__Extracted text__.
As the pace of change in our world accelerates, humanity is confronting unprecedented challenges: the climate crisis, economic inequality, endemic military conflict, the coronavirus pandemic, police brutality and systemic racism. At a deep, primal level, this degree of transformation triggers anxiety both about the future and about who we are. We often wonder, will we even have a future?
But as we approach uncertain futures, there are many paths we can take. Some incite more fear and polarization, while others encourage cooperation, collaboration and solidarity. One makes the “other” a source of that fear and anxiety. A more hopeful approach sees each other as a source of connection and possibility.
This is the time to discern the difference between them — between actions that can instigate what we call breaking, and those that can lead to what we call bridging. Breaking causes fractures; bridging fosters cohesion. When we break, we propagate a fabricated notion of separateness. When we bridge, we soften our identities. We discover multiple identities.
But bridging is not same-ing. Colorblindness, assimilation and smoothing over difference as though it does not matter bypasses much needed repairs we need to make.

__Problem set__.
a) In the passage on breaking and bridging, what does bridging foster?
b) Resume the passage on breaking and bridging from the point where it stops.

__Provided material__.
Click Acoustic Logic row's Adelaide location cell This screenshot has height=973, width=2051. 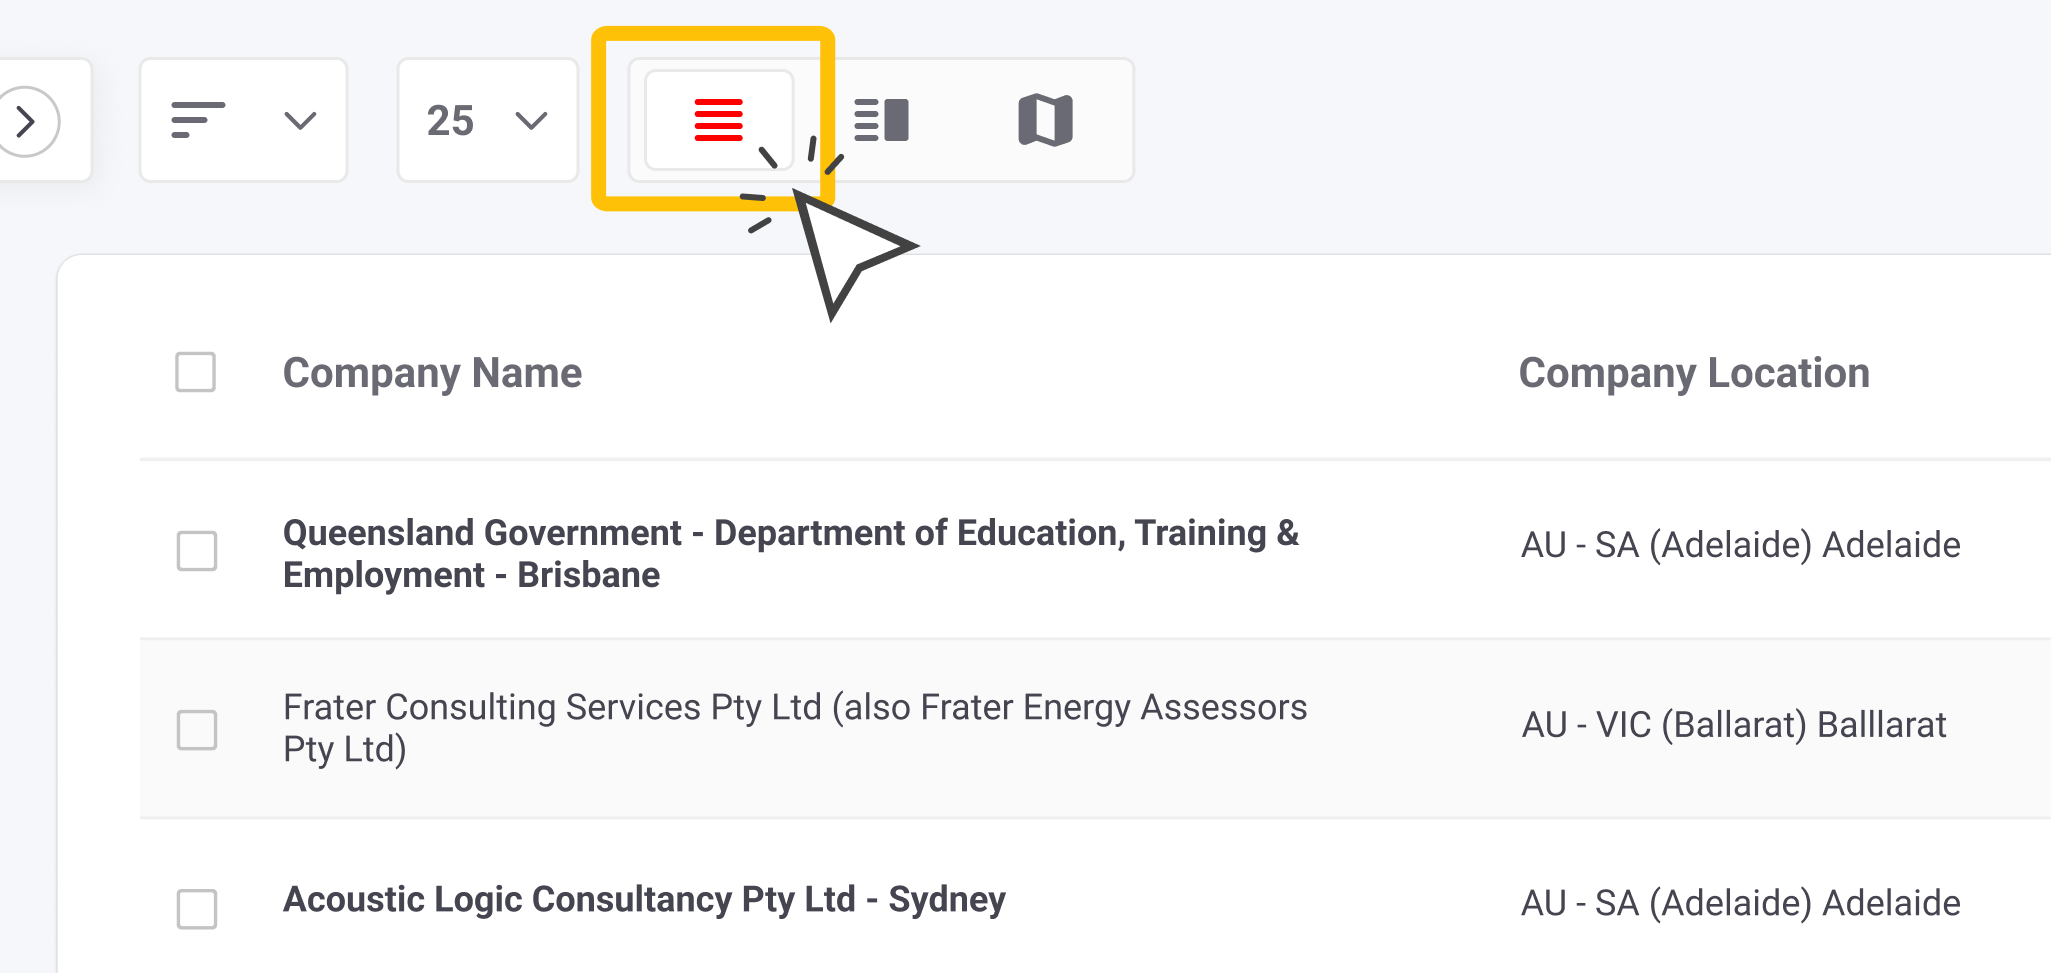(1740, 903)
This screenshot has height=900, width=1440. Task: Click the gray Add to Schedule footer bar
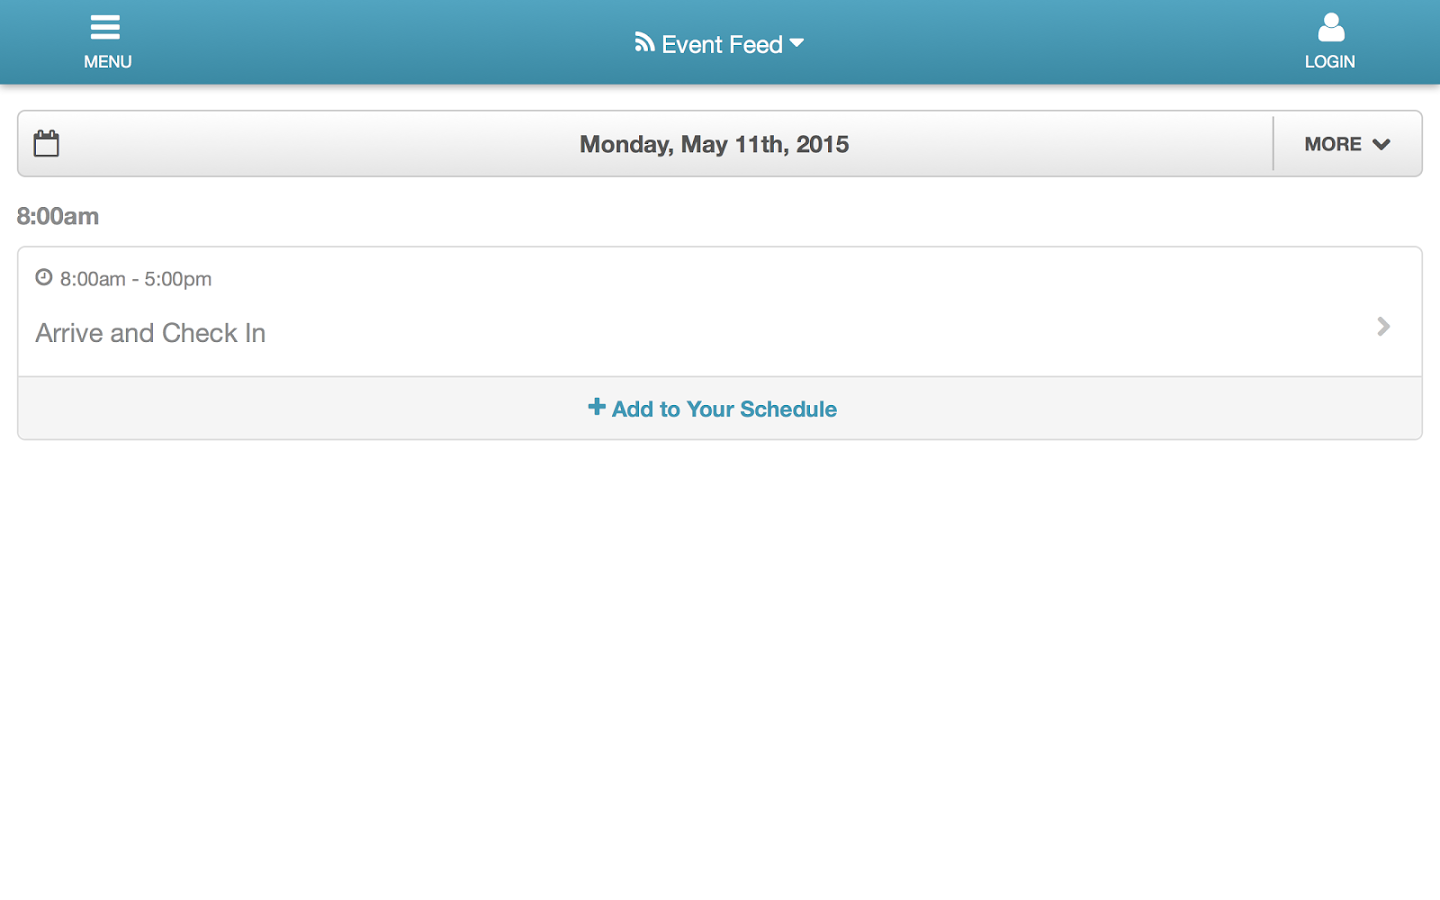(x=720, y=408)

__Results of the exercise__.
a) Bridging fosters cohesion.

b)
Bridging is about increasing acceptance of diverse peoples, values and beliefs while giving us greater access to different parts of ourselves. Building bridges can help expand our social networks, revitalize our communities and establish a more fair and equitable society. It can help us build a large “we” that does not demand assimilation.
So we have a choice. We can either turn on each other, or toward each other.
We can turn our attention to the version of our current reality that says that our common bond is wearing away. Or, we can pivot toward ever-present examples of hope, and find that solidarity is the modality that enables us to thrive.
We find hope in stories of the Jewish and Arab women in Israel driving hundreds of Bedouin women from their remote villages to polling stations to protect their right to vote. We find it in the youth soccer program in Lewiston, Maine, where Somali refugees play side by side with their American teammates to set an example for the rest of their community. We find it in the NFL’s reversal of its position on players taking a knee during the national anthem, and the league’s eventual support for the Black Lives Matter movement.
We also find hope in the fact that BLM is widely embraced by Americans: two-thirds of U.S. adults support the movement, including majorities of white (60%), Hispanic (77%), and Asian (75%) Americans. The growing diversity within the movement is illustrative and informative.
These examples and statistics signal a sea change. Both individuals and institutions are dislodging entrenched belief systems and rebuking pressure to “stick with the party line.” While there’s still much work to be done, these are important representations of bridging in this historic moment as we work to abolish long-standing oppression.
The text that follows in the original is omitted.